Set down the material exactly as given, please, from its first line through the line that includes "Click chevron icon".

>>>>>

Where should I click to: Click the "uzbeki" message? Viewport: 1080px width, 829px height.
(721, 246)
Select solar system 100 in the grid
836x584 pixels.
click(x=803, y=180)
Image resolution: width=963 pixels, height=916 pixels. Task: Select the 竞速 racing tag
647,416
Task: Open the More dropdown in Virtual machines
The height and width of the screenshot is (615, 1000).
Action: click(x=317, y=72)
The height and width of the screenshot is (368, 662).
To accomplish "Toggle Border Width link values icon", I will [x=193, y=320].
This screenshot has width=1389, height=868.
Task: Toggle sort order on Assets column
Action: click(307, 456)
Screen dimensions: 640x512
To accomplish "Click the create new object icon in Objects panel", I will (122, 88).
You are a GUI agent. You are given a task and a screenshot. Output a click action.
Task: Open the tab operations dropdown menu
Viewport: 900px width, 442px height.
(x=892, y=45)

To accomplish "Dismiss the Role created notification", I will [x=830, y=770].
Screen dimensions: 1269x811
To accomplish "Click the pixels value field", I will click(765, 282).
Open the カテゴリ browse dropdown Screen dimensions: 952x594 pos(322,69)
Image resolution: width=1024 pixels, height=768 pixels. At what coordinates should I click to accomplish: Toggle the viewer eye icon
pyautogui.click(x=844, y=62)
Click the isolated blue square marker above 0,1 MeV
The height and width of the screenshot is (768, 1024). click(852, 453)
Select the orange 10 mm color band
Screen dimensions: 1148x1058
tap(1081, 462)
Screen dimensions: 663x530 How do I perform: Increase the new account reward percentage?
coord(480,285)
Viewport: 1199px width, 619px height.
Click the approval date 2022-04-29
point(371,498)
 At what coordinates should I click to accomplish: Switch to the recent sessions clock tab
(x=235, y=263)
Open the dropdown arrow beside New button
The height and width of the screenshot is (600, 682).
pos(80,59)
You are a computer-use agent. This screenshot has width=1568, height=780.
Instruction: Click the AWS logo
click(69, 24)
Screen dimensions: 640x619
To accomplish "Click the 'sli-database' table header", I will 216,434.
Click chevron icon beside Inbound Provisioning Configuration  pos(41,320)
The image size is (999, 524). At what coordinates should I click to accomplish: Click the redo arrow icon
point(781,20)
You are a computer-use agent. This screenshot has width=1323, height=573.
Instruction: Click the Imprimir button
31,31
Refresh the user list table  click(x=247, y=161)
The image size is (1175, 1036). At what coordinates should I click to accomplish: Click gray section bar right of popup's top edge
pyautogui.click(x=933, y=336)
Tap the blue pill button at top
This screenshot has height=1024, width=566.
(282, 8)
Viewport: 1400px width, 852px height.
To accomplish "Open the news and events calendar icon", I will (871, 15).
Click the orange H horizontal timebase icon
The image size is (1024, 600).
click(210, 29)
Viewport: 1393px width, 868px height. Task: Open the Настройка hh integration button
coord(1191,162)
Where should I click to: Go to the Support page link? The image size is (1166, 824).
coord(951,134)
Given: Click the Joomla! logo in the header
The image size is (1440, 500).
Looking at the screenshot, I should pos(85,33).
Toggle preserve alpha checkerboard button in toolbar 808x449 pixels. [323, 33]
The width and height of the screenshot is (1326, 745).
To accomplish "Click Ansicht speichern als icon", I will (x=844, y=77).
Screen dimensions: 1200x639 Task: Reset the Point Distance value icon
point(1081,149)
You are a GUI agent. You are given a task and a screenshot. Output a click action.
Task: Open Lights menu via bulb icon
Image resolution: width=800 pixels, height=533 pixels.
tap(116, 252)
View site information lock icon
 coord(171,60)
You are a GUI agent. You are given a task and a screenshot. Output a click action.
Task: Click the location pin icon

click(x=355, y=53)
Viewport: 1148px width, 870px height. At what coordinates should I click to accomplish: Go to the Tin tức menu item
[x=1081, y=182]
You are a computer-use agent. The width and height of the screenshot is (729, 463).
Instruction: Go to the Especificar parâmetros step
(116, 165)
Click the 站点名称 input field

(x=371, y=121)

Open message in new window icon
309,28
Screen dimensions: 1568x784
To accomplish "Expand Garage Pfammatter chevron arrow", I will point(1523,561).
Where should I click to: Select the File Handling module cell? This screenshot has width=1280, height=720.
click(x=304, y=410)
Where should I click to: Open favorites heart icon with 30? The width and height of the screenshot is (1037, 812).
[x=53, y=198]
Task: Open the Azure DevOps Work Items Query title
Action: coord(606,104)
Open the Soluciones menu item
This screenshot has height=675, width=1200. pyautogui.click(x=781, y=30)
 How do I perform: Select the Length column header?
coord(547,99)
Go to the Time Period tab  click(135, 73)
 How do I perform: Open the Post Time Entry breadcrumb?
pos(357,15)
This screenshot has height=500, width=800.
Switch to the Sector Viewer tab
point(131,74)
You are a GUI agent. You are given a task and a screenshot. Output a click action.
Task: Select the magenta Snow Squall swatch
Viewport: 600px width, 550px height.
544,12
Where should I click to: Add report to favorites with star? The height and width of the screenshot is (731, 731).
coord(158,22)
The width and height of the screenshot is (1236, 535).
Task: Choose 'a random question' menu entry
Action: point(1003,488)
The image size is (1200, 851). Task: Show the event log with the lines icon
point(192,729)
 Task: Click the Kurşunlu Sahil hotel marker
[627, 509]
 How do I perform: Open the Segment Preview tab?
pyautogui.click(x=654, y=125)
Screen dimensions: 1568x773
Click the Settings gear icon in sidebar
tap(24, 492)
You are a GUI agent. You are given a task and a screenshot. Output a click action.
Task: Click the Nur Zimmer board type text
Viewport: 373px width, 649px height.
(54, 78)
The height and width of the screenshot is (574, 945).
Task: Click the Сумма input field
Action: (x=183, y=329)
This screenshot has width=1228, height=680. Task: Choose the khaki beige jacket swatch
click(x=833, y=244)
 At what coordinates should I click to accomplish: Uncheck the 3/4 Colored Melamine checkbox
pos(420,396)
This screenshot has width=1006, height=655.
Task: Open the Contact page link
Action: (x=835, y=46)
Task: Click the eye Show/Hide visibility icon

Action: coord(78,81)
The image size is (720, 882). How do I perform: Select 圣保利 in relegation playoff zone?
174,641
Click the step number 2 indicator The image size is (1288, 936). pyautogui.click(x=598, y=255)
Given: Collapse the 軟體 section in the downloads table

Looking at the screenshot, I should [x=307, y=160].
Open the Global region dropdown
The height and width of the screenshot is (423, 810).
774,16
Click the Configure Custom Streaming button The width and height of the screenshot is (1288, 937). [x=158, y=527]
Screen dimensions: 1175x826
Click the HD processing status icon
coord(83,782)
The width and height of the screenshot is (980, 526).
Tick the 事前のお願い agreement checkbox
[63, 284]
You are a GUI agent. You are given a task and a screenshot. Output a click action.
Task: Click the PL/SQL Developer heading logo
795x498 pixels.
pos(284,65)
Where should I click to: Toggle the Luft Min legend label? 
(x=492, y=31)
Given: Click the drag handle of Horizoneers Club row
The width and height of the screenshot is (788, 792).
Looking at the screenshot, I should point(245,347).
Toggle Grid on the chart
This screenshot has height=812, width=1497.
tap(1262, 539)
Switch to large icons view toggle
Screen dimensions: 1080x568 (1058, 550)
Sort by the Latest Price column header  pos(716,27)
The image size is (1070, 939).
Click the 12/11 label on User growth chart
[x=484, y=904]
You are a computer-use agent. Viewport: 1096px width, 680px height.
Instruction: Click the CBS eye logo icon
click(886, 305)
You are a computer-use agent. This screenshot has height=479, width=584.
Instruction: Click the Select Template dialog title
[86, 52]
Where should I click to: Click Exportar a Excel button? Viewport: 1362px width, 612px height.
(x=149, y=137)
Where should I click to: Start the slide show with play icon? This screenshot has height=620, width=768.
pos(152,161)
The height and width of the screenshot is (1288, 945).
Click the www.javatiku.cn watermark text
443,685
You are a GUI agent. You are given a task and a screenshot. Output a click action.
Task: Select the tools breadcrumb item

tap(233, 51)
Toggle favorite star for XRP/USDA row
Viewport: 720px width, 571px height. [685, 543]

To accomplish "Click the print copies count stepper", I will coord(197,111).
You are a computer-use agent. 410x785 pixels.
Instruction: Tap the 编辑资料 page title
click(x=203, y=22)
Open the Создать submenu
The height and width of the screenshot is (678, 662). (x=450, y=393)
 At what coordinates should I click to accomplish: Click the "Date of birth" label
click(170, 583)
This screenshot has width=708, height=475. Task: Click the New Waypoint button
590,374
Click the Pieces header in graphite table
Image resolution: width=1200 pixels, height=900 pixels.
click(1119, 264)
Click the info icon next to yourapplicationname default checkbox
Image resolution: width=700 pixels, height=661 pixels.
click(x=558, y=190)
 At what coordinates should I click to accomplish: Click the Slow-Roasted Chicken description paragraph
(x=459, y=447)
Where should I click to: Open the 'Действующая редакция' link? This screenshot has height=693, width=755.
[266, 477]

<<<<<

## WRITTEN RESPONSE
Where should I click to: Click the "uzbeki" message? Viewport: 1080px width, 829px height.
(721, 246)
Select solar system 100 in the grid
836x584 pixels.
click(x=803, y=180)
Image resolution: width=963 pixels, height=916 pixels. Task: Select the 竞速 racing tag
647,416
Task: Open the More dropdown in Virtual machines
The height and width of the screenshot is (615, 1000).
Action: click(x=317, y=72)
The height and width of the screenshot is (368, 662).
To accomplish "Toggle Border Width link values icon", I will [x=193, y=320].
This screenshot has width=1389, height=868.
Task: Toggle sort order on Assets column
Action: click(307, 456)
Screen dimensions: 640x512
To accomplish "Click the create new object icon in Objects panel", I will (122, 88).
You are a GUI agent. You are given a task and a screenshot. Output a click action.
Task: Open the tab operations dropdown menu
Viewport: 900px width, 442px height.
(x=892, y=45)

To accomplish "Dismiss the Role created notification", I will [x=830, y=770].
Screen dimensions: 1269x811
To accomplish "Click the pixels value field", I will click(765, 282).
Open the カテゴリ browse dropdown Screen dimensions: 952x594 pos(322,69)
Image resolution: width=1024 pixels, height=768 pixels. At what coordinates should I click to accomplish: Toggle the viewer eye icon
pyautogui.click(x=844, y=62)
Click the isolated blue square marker above 0,1 MeV
The height and width of the screenshot is (768, 1024). click(852, 453)
Select the orange 10 mm color band
Screen dimensions: 1148x1058
tap(1081, 462)
Screen dimensions: 663x530 How do I perform: Increase the new account reward percentage?
coord(480,285)
Viewport: 1199px width, 619px height.
Click the approval date 2022-04-29
point(371,498)
 At what coordinates should I click to accomplish: Switch to the recent sessions clock tab
(x=235, y=263)
Open the dropdown arrow beside New button
The height and width of the screenshot is (600, 682).
pos(80,59)
You are a computer-use agent. This screenshot has width=1568, height=780.
Instruction: Click the AWS logo
click(69, 24)
Screen dimensions: 640x619
To accomplish "Click the 'sli-database' table header", I will 216,434.
Click chevron icon beside Inbound Provisioning Configuration  pos(41,320)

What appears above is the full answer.